Papa americano usou a bênção “Urbi et Orbi” para pedir fim de conflitos e defender a reconciliação em meio a tensões geopolíticas na Páscoa
Por Amanda Kehrig e Claudia Meireles - Metrópoles
Em sua primeira missa de Páscoa como pontífice, o papa Leão XIV fez um forte apelo pela paz mundial neste domingo (5/4), durante a tradicional celebração na Praça de São Pedro, no Vaticano. Diante de milhares de fiéis reunidos para ouvir sua mensagem, o novo líder da Igreja Católica pediu que os líderes globais abandonem a escalada de violência e escolham a reconciliação.
Da sacada central da Basílica de São Pedro, emoldurada por flores brancas, o pontífice declarou que este deveria ser um momento de abandono de “todo desejo de conflito, dominação e poder”.
Em um dos trechos mais marcantes do discurso, ele afirmou: “Que aqueles que têm o poder de desencadear guerras escolham a paz.”
Primeira Páscoa sob o comando de Leão XIV
A celebração marcou um momento simbólico para o início do pontificado de Leão XIV, o primeiro papa nascido nos Estados Unidos. Desde sua eleição, ele vem adotando um tom firme contra guerras e tensões internacionais, reforçando em discursos recentes a necessidade de diálogo e redução de violência.
Nas últimas semanas, Leão XIV tem reforçado seu discurso contra guerras e crises internacionais em uma série de pronunciamentos da Semana Santa. O pontífice alertou para o que classificou como uma crescente indiferença diante do sofrimento humano e da violência ao redor do mundo.
Na homilia da Vigília Pascal, celebrada na noite de sábado (4/4), ele pediu que os fiéis não se deixem anestesiar pela dimensão dos conflitos globais e defendam ativamente a reconciliação. Já na última terça-feira, fez um raro apelo direto ao presidente dos Estados Unidos, Donald Trump, ao pedir que ele encontre uma “saída” para encerrar o conflito com o Irã.

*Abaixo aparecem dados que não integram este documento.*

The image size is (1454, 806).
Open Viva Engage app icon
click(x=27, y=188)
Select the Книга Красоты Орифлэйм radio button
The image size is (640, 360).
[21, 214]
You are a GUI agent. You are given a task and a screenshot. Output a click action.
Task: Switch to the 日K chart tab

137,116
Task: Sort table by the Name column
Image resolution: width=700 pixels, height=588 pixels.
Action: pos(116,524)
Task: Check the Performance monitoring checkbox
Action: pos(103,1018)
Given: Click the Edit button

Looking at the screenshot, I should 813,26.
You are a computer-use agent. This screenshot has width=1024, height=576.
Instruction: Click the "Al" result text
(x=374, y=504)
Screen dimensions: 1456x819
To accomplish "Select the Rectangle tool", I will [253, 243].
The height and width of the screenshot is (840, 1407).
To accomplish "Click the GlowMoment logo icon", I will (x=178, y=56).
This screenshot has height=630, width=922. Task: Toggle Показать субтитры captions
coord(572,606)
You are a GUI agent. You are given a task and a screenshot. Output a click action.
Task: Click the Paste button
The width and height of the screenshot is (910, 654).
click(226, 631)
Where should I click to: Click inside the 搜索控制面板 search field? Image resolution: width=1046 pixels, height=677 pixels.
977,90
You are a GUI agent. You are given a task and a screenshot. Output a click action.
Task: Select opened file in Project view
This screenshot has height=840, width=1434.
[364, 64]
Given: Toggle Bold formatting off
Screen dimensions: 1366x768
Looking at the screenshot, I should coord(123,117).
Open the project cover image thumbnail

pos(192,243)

Durante a mensagem pascal, o papa também lamentou a forma como a violência tem sido normalizada no cotidiano. Segundo ele, a humanidade corre o risco de se tornar indiferente ao sofrimento coletivo e à morte de milhares de pessoas ao redor do mundo.
Sem citar diretamente países ou conflitos específicos, Leão XIV preferiu fazer um apelo mais amplo, voltado à responsabilidade moral de governantes e sociedades.
Homenagem ao papa Francisco
Em sua fala, Leão XIV também prestou homenagem ao papa Francisco, lembrando que seu antecessor fez sua última mensagem pública justamente em um domingo de Páscoa, no ano passado, poucas horas antes de morrer.
Ao conectar a celebração ao significado central da data para os cristãos, o pontífice destacou a figura de Jesus Cristo como símbolo de resistência pacífica diante da dor e da injustiça.
Segundo ele, Cristo enfrentou o sofrimento de forma “inteiramente não violenta”, reforçando a mensagem de reconciliação que marcou todo o discurso.